Cooking time:20 minutes plus macerating and standing
Makes: 3 x 600g jars. Vegetarian | Gluten Free
- 5 juniper berries
- 600g blueberries
- 600g blackberries
- 1kg Tate & Lyle Jam Sugar
- 2 lemons, juice
- 3-6 tbsp gin
Crush the juniper berries in a pestle and mortar. Layer the blueberries, blackberries and sugar with the juniper in a large casserole or stainless steel pan; cover with a tea towel and leave overnight.

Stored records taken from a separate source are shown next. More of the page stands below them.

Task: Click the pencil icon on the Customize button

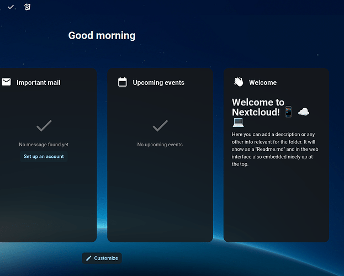Action: (89, 258)
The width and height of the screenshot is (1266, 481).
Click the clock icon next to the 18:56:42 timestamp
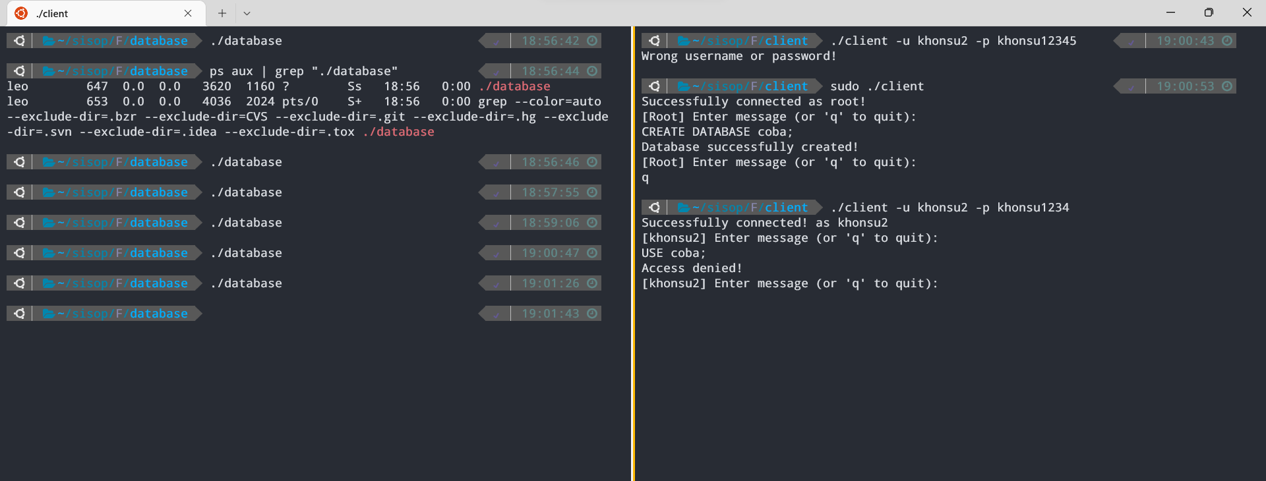591,40
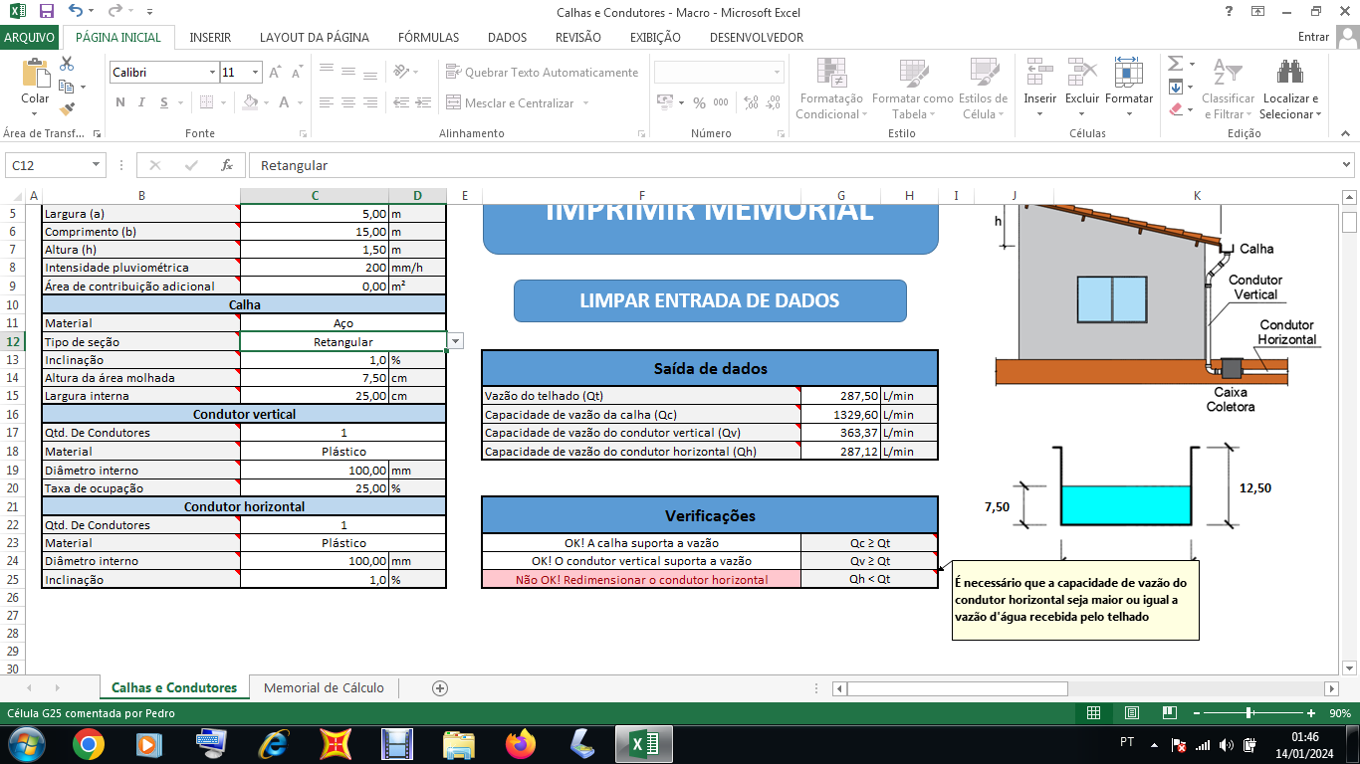Open the FÓRMULAS ribbon tab
This screenshot has width=1360, height=764.
[428, 38]
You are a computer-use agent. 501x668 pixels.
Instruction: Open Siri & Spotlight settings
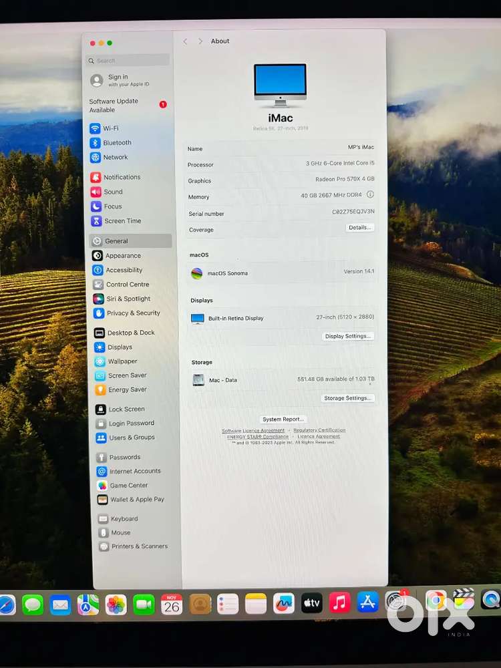coord(128,299)
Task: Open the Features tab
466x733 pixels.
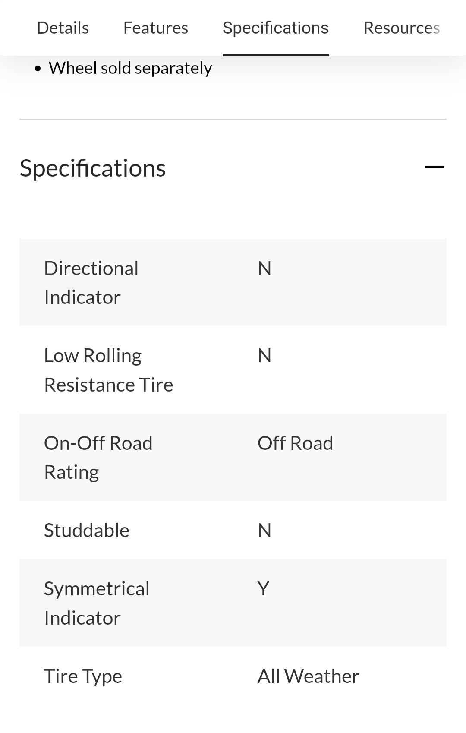Action: (x=156, y=28)
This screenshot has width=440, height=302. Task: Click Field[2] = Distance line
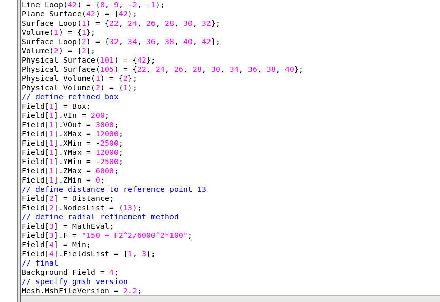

The next day, put a small freezeproof plate in the freezer. Set the berries over a low heat and stir occasionally until the sugar has dissolved. Add the lemon juice, then bring to a vigorous boil. Allow to bubble for 10 minutes, skimming off any scum. Remove from the heat; put 2 tsp of the jam on the chilled plate. Leave for a few seconds, then push the edge with your finger; it should part cleanly and the surface should wrinkle slightly. If not, return the plate to the freezer and cook the jam for 2 more minutes before testing again. Repeat until ready.
Take off the heat and stand for 15 minutes. Ladle into 3 new, sterilised jars. Once each is filled halfway, stir 1-2 tbsp gin into each, then top up with jam, stirring again. Seal and store in a cool, dark place for up to 6 months. Once open, refrigerate for up to 4 weeks.
Cook’s tip This jam adds pizzazz to afternoon teas. It’s also great for using up a glut of any summer berries you have to hand.